In altre parole per licenziare un lavoratore per giusta causa occorre ch’egli abbia commesso mancanze tanto gravi da far venire meno il rapporto fiduciario con l’imprenditore. Il giustificato motivo invece si fonda su ragioni tecnico-produttive: ipotesi tipica la riduzione del lavoro e delle commesse. L’azienda non è un’opera di beneficenza e non può tenere i dipendenti in esubero. E se sorge controversia chi decide? Non un soviet operaio, riunito nella sede sindacale, ma un Giudice, indipendente e terzo, in un’aula del Palazzo di Giustizia.
Quindi è una gran balla che in Italia non si può licenziare. Si può fare, ma non arbitrariamente.
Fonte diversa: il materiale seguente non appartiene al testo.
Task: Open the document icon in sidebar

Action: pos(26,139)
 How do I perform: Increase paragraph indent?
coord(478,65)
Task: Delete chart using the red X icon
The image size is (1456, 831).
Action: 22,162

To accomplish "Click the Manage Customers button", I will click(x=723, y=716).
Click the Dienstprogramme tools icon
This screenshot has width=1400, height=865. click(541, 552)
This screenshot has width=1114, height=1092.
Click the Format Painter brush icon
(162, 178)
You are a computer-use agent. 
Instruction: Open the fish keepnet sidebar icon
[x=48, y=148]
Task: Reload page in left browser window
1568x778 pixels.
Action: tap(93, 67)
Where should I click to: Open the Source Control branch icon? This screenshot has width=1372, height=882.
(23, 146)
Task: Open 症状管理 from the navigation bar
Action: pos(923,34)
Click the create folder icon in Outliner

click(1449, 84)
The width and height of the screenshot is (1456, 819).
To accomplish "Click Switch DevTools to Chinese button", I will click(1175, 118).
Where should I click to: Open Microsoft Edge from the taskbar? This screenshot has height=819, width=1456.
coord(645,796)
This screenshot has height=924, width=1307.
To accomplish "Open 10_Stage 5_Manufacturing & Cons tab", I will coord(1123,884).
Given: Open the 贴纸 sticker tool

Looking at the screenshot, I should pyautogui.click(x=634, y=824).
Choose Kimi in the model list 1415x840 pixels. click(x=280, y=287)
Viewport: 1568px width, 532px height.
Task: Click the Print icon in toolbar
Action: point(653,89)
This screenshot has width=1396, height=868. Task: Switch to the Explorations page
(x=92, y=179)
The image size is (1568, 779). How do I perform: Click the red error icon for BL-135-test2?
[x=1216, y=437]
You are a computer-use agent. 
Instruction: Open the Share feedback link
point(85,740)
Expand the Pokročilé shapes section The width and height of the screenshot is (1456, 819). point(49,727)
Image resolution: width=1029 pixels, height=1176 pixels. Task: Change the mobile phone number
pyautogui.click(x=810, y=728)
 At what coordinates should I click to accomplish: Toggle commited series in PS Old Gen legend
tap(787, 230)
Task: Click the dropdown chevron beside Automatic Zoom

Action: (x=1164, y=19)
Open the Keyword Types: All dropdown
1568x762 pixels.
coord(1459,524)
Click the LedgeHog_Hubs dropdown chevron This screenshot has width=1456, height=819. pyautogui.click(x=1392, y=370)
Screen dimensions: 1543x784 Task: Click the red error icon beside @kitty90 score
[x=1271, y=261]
Perché licenziare un dipendente che esegue con diligenza le sue mansioni? E perché addurre a motivo la diminuzione della produzione se essa si mantiene stabile o si accresce? sdel resto un imprenditore serio non porrebbe mai in essere atti così arbitrari. E allora qual’è la ragione di tanta insistenza sulla modifica dell’art. 18? I licenziamenti arbitrari vogliono soltanto sancire il potere assoluto dell’imprenditore in azienda, un ritorno al “padrone delle ferriere” di ottocentesca memoria, mille miglia lontano dalla Repubblica democratica fondata sul lavoro!
Cosa c’entri tutto questo con la ripresa della crescita è un mistero. L’Italia va male perché gli imprenditori importanti non fanno il loro mestiere. Non innovano, non presentano nuovi prodotti, non reggono la concorrenza e si buttano nelle speculazioni finanziarie. La Fiat ne è un esempio. Come mai l’industria automobilistica tedesca regge la concorrenza nonostante i lavoratori siano molto più ben pagati di quelli italiani? E come mai quando Marchionne è andato in Germania a esporre i suoi progetti, non gli hanno neppure concesso di aprire la sua cartella e lo hanno rispedito immediatamente in Italia? In realta, bisogna ammettere che il nostro è ancora un “capitalismo straccione”, come ben aveva detto Gramsci.
La ripresa può fondarsi soltanto sul rispetto della dignità dei lavoratori e sul ritorno ad un’etica d’impresa, ormai quasi del tutto scomparsa.
E la ministra Fornero? Anziché riprendere le proposte più becere del passato governo, farebbe bene a lavorare non a ridurre le tutele, ma ad estenderle ai giovani lavoratori che si affacciano oggi al mondo del lavoro.Questo sarebbe un segno di ripresa, non i licenziamenti che sono invece il risultato dello sfacello dell’economi italiana.

1 commento

  • 1 giovanni03
    24 Dicembre 2011 - 17:37

    E’ una discussione che dovrebbe essere di dominio pubblico.Ho letto vari interventi in favore della modifica dell’art.18 ma nessuno spiega il perchè e il come.Tutto può essere modificato! per andare avanti e non per tornare indietro!